EBRI Issue Brief
Projected Savings Medicare Beneficiaries Need for Health Expenses Spike in 2021
After declining in 2020, the predicted saving targets for Medicare beneficiaries to cover health premiums, deductibles, and certain other health expenses in retirement increased between 3 and 8 percent in 2021. These are close to the biggest increases we have seen since 2012.
Savings are needed to pay for premiums for Medicare Parts B and D, the Part B deductible, premiums for Medigap Plan G, and out-of-pocket spending for outpatient prescription drugs.
The data used in EBRI’s analysis come from a variety of sources. EBRI employs a Monte Carlo simulation model for this evaluation that simulated 100,000 observations, allowing for the uncertainty related to individual mortality and rates of return on assets in retirement.
The analysis reveals:
- In 2021, a 65-year-old man needed $79,000 in savings and a 65-year-old woman needed $103,000 in savings for a 50 percent chance of having enough to cover premiums and median prescription drug expenses in retirement. For a 90 percent chance of having enough savings, the man needs $142,000 and the woman needs $159,000. This is up 9 percent from 2020.
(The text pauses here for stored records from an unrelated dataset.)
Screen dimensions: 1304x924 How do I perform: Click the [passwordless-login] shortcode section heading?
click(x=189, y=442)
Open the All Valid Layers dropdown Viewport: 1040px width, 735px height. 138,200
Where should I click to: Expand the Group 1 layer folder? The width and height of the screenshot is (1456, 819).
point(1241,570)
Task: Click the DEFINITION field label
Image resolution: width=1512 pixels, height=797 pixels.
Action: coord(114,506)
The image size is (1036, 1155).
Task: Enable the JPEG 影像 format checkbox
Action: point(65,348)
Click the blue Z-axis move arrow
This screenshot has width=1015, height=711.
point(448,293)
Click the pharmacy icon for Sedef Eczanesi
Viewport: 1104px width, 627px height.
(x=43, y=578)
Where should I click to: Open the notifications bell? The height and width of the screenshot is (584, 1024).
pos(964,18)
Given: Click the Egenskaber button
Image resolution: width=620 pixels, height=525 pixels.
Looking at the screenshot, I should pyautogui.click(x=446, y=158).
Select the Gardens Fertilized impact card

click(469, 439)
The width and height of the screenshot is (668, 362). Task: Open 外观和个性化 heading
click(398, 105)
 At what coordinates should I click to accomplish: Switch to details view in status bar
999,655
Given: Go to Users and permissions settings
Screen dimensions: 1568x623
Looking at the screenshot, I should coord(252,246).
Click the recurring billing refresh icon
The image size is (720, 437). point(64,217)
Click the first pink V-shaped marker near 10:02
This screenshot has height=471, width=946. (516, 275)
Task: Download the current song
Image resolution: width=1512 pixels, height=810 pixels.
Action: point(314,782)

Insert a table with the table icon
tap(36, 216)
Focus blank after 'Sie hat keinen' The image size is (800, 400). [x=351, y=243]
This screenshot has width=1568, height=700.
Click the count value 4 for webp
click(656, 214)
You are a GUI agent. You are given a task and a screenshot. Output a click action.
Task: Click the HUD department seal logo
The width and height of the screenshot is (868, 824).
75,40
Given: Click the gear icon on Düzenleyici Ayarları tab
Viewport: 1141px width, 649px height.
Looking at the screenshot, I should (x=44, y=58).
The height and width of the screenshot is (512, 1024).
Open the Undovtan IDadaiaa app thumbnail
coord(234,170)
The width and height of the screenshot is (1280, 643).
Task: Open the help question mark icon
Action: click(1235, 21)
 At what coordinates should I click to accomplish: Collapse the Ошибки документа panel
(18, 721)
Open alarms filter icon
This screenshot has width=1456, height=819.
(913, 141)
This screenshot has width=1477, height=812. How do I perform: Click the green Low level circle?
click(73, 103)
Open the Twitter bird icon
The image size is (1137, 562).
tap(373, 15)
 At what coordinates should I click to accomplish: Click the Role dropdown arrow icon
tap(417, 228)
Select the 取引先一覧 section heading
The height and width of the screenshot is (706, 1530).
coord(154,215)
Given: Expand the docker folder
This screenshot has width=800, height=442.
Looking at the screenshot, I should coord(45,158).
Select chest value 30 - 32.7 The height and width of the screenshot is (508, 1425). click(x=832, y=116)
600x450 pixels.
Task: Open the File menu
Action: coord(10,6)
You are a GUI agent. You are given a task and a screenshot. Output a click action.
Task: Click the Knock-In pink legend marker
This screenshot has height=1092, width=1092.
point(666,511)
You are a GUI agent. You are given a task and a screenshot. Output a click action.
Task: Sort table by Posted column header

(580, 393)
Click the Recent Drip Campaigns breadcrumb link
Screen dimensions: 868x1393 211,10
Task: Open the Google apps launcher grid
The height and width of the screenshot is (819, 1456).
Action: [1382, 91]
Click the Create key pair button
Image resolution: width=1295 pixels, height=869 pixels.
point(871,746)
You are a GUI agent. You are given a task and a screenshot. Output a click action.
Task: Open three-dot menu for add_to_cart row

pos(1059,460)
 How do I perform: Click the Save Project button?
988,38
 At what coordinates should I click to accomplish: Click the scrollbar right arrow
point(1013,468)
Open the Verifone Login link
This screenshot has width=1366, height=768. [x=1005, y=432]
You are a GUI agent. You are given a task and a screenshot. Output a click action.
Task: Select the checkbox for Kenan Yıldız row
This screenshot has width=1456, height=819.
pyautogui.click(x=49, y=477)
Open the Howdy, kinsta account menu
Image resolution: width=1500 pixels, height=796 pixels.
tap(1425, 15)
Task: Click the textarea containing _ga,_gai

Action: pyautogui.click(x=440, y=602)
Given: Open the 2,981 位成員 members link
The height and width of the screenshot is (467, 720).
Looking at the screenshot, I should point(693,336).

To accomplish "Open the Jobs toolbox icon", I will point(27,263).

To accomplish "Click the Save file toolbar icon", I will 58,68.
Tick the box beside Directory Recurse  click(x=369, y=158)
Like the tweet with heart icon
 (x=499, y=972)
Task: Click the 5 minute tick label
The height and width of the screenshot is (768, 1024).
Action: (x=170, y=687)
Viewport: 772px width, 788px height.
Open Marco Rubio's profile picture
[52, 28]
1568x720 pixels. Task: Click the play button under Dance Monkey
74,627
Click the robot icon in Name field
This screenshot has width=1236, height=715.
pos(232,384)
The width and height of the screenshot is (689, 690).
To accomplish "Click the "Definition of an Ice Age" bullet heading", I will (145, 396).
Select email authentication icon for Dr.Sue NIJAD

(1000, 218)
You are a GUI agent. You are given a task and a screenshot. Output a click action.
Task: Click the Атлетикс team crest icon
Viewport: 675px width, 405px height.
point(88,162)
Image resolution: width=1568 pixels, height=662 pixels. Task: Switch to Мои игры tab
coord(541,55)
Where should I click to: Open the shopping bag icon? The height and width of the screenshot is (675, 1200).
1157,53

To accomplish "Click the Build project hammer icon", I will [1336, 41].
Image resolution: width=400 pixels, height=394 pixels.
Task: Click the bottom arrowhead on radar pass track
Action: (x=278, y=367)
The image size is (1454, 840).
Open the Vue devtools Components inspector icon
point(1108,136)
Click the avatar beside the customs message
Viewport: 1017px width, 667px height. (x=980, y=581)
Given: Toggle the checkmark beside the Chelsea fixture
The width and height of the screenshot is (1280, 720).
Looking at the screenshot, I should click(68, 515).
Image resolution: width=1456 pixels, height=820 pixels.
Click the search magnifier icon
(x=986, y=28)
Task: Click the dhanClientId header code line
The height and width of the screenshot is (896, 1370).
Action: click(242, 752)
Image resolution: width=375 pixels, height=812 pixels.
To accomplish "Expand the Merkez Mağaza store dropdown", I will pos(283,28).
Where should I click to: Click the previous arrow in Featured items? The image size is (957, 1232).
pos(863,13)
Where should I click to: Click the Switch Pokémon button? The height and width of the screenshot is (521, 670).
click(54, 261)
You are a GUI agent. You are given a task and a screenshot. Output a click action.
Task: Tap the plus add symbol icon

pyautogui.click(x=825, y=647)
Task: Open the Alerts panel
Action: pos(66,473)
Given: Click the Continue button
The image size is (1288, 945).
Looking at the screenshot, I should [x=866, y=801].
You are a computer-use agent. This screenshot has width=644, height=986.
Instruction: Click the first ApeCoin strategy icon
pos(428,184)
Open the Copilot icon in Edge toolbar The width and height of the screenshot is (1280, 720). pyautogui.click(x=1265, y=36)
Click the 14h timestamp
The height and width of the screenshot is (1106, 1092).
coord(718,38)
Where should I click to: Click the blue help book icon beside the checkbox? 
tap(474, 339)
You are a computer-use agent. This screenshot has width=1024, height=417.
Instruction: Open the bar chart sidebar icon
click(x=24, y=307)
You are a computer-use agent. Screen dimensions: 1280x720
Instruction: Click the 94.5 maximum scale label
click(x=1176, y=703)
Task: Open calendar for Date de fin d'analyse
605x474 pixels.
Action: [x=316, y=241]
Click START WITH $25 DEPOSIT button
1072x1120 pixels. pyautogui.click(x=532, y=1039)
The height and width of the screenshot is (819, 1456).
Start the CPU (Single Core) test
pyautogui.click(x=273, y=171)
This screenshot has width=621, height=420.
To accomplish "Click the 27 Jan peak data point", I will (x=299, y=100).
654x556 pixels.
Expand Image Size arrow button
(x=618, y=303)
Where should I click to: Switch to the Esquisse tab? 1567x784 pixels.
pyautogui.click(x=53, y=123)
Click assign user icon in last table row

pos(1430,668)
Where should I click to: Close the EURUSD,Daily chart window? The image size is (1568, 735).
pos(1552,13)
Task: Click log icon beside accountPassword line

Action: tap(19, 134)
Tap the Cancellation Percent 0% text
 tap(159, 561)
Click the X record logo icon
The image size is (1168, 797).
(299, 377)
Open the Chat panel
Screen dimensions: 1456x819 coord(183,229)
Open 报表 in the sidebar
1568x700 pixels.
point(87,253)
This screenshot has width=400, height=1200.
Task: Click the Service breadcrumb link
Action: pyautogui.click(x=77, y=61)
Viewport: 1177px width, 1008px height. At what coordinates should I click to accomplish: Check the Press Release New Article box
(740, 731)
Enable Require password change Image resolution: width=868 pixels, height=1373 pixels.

- For a 50 percent chance of having enough to cover health care expenses in retirement, a couple with median prescription drug expenses needed $182,000 in savings. For a 90 percent chance of having enough, the couple needed $296,000 in savings. This is up 10 percent from 2020.
- At the extreme — a couple with drug expenses at the 90th percentile throughout retirement who wants a 90 percent chance of having enough money for health care expenses in retirement by age 65 — targeted savings were $361,000 in 2021. This is higher than the $325,000 required in 2020.
- The increases identified in this paper are due to a number of reasons. The Medicare Trustees increasing projected costs for Medicare Part D out-of-pocket expenses is one reason for the increase. Another reason is the substantial increase in the Medicare Part B premium.